__Work required__
For the entries that follow, retype exactly the lines from the one containing "Viewport: 642px width, 520px" to the one containing "Task: Check the 总体平面图 layer checkbox", inclusive, and only those. Images stay out of the copy.

__Data to examine__

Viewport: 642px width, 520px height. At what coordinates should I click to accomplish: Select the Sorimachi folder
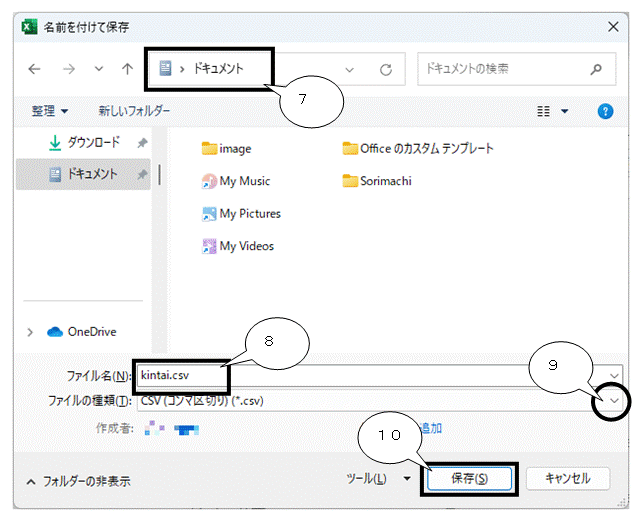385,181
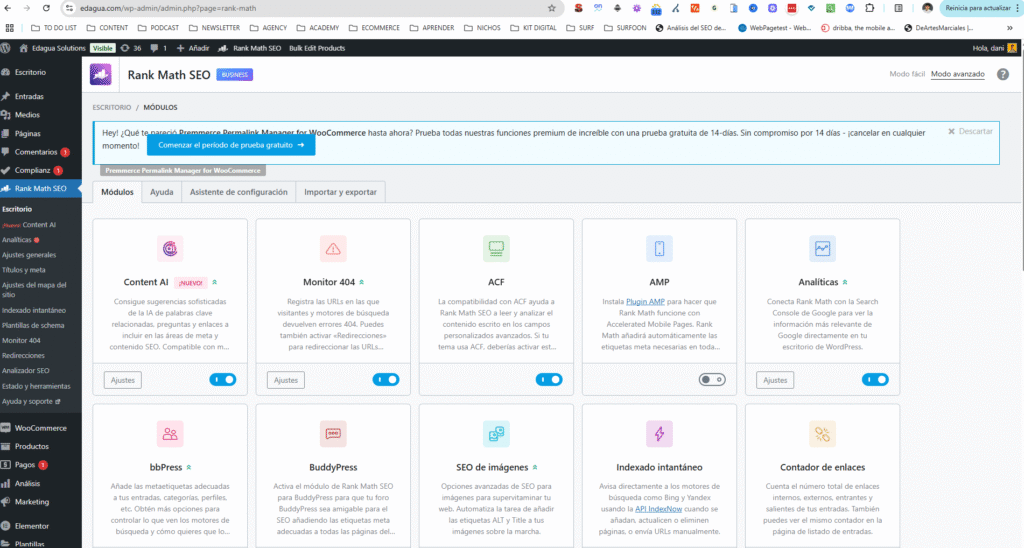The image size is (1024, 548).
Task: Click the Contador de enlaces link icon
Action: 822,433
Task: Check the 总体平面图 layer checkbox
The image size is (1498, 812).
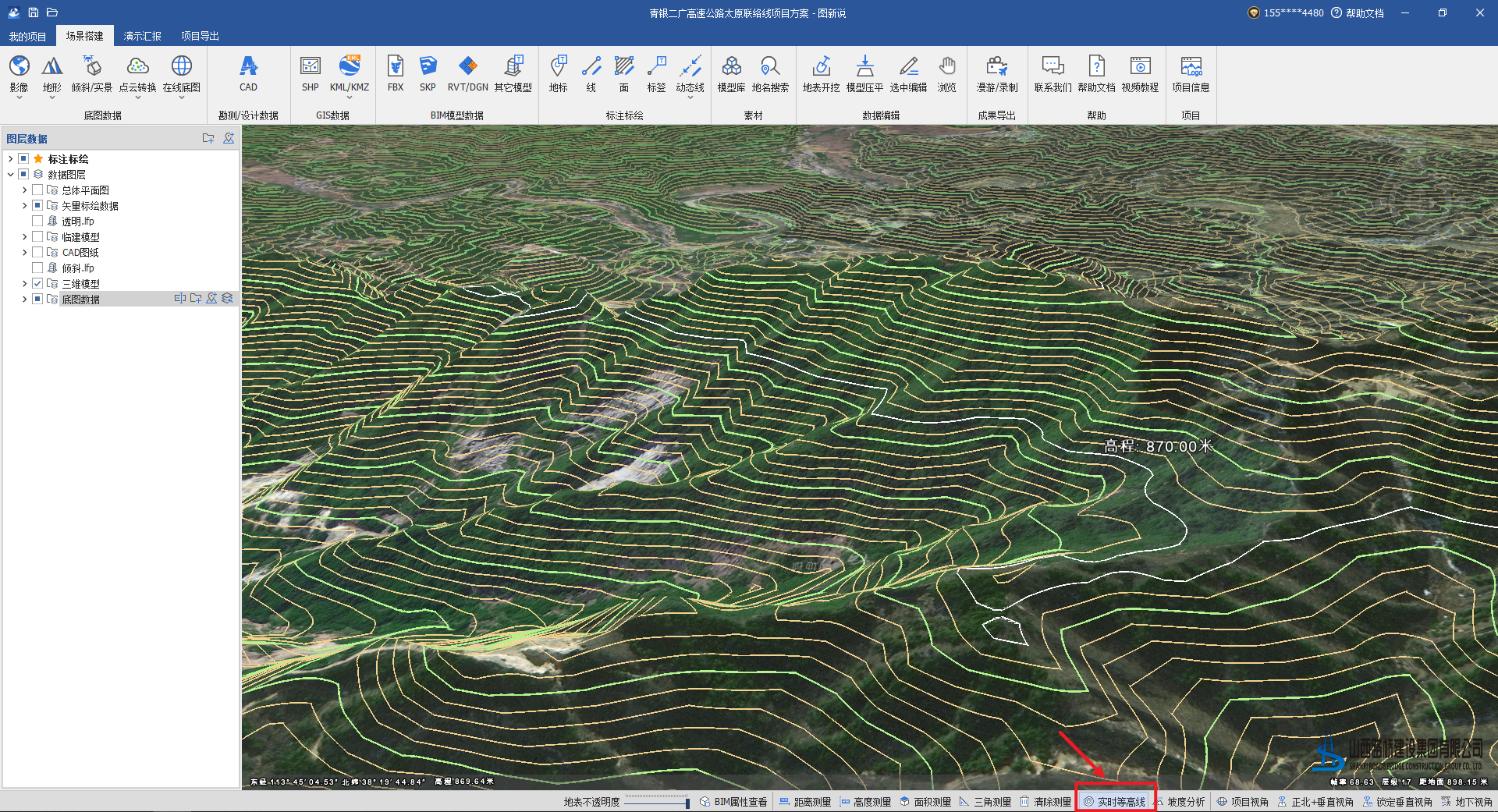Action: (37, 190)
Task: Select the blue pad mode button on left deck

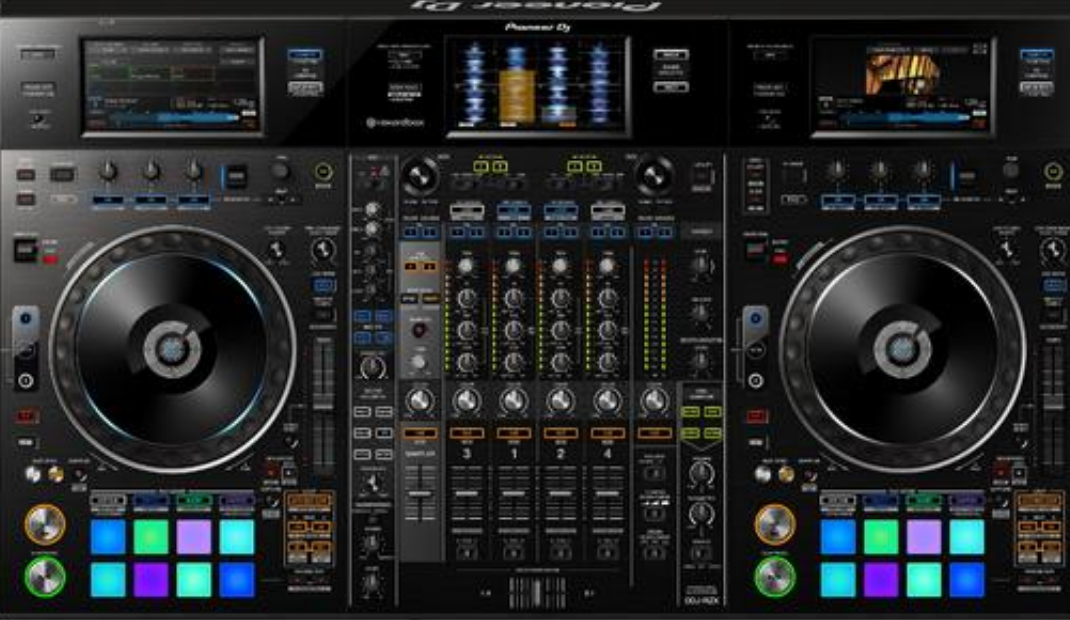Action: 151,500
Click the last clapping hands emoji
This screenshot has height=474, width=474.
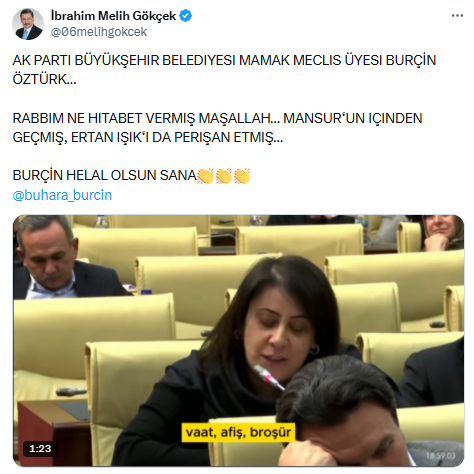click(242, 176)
...
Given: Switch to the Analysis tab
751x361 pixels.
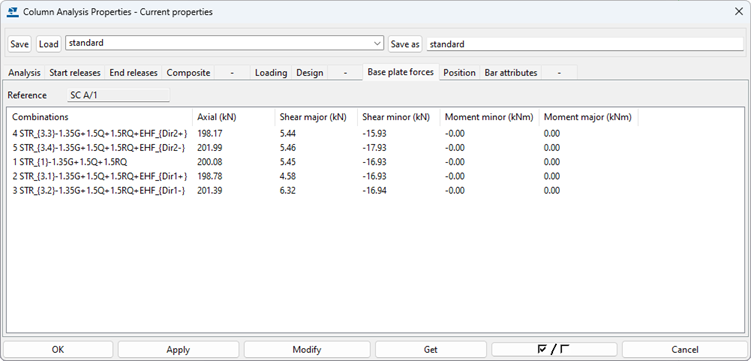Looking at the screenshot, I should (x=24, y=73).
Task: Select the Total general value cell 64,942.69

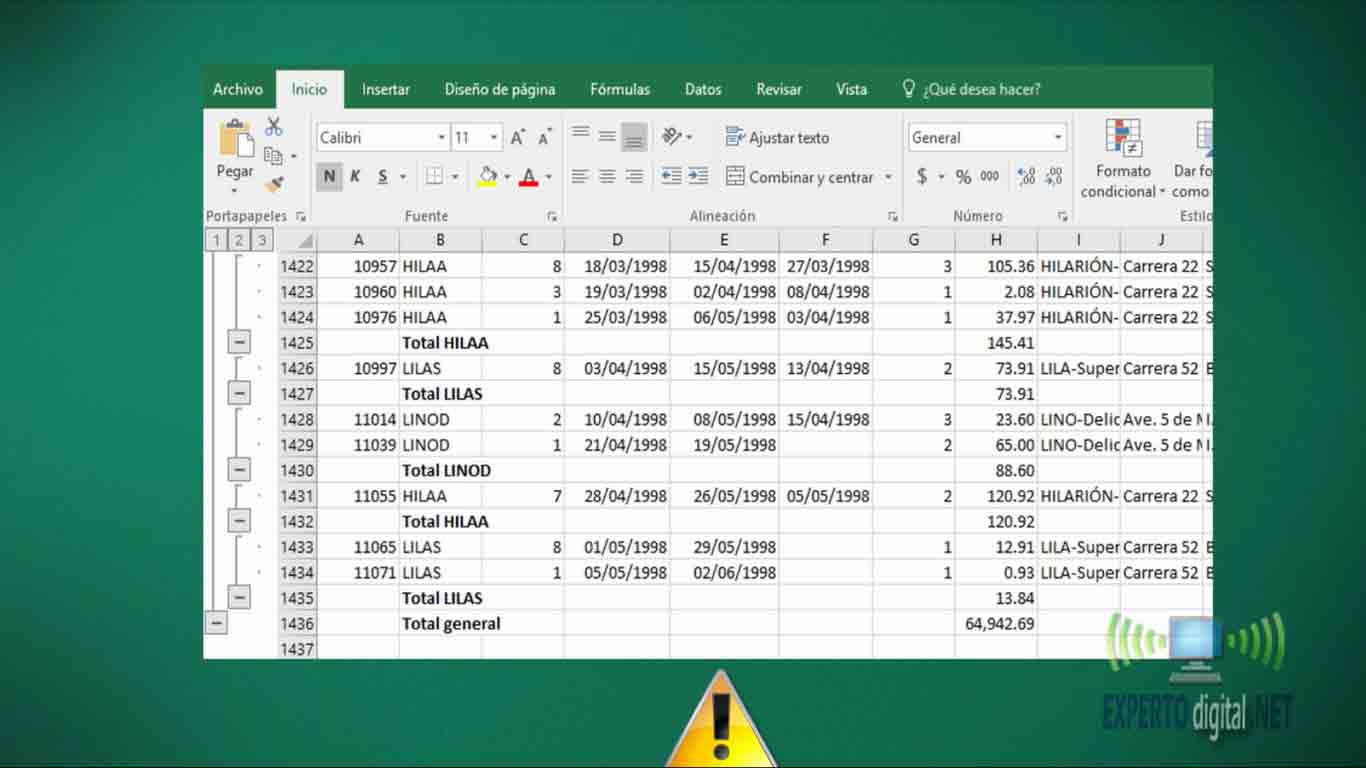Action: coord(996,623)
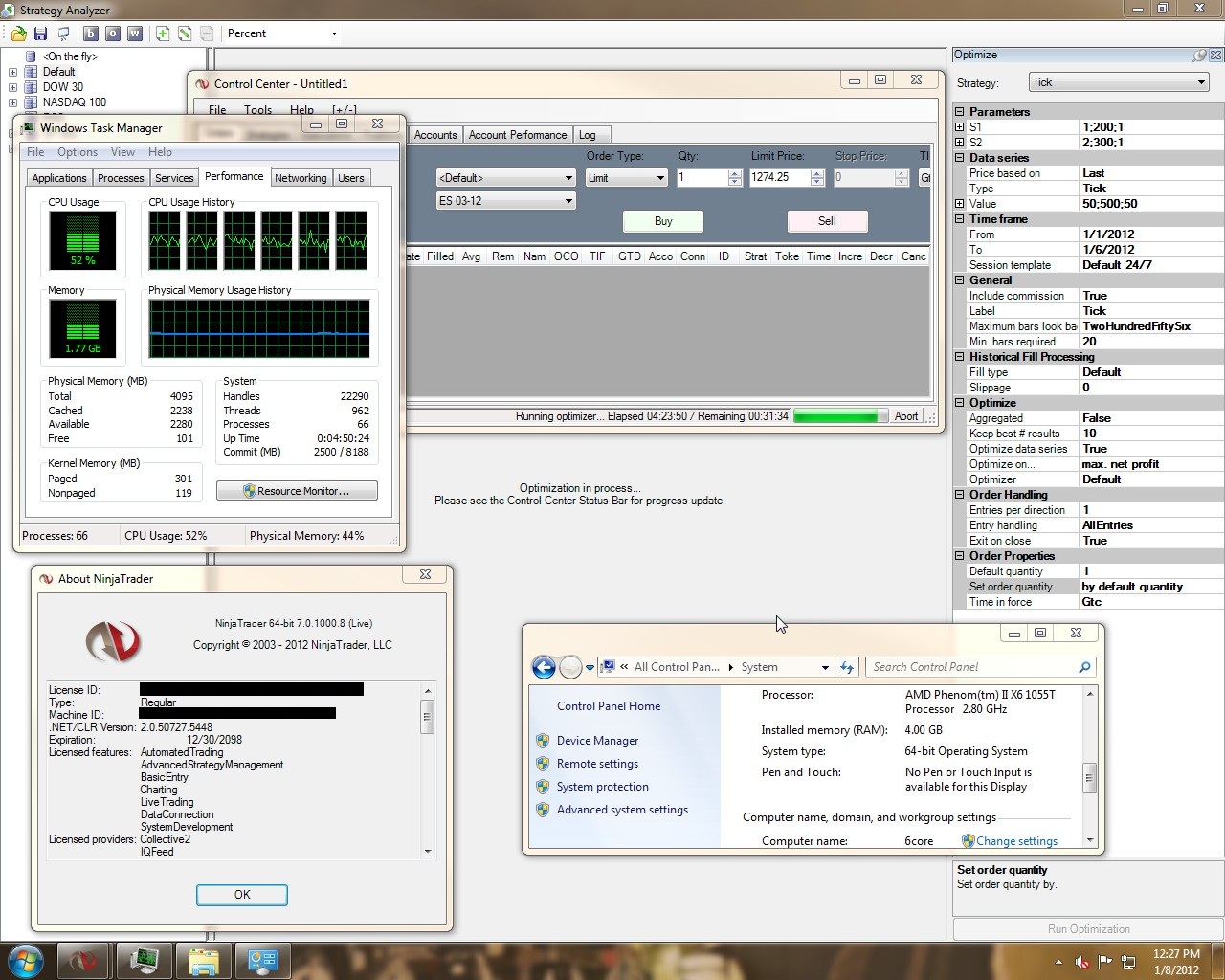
---
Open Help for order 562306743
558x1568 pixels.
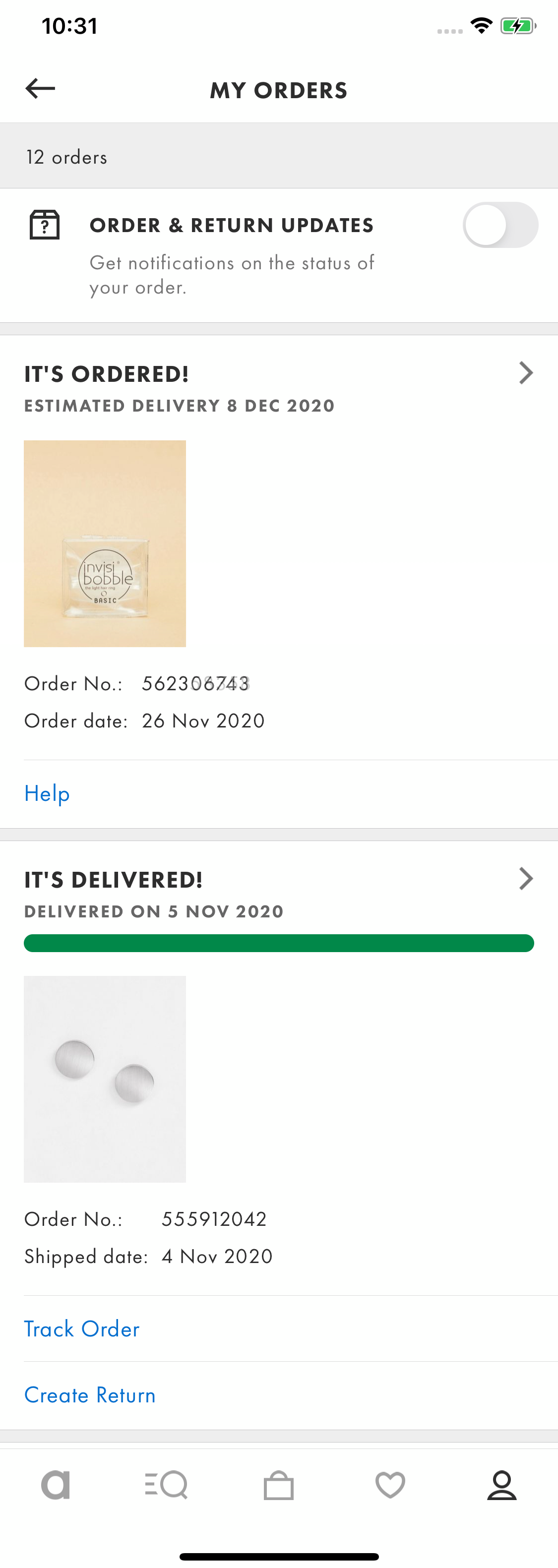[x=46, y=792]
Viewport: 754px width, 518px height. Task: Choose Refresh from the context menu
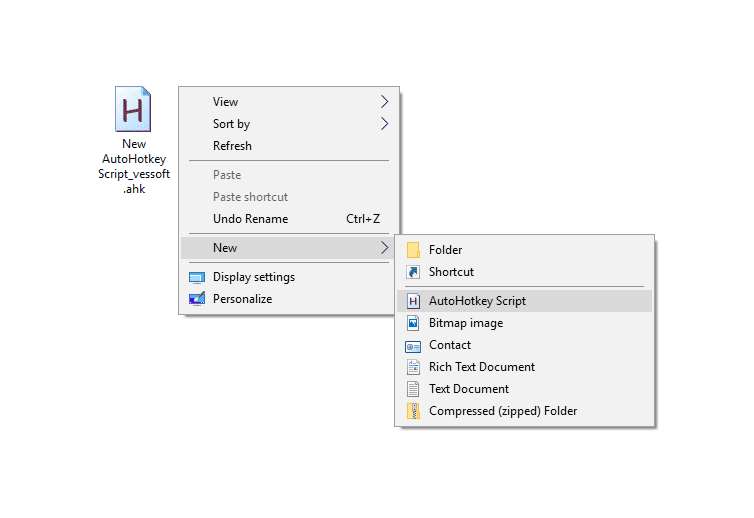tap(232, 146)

__Response area__
Viewport: 642px width, 520px height. At what coordinates should I click to accomplish: Select the Sorimachi folder
385,181
The image size is (1024, 548).
Task: Click the Contador de enlaces link icon
Action: 822,433
Task: Check the 总体平面图 layer checkbox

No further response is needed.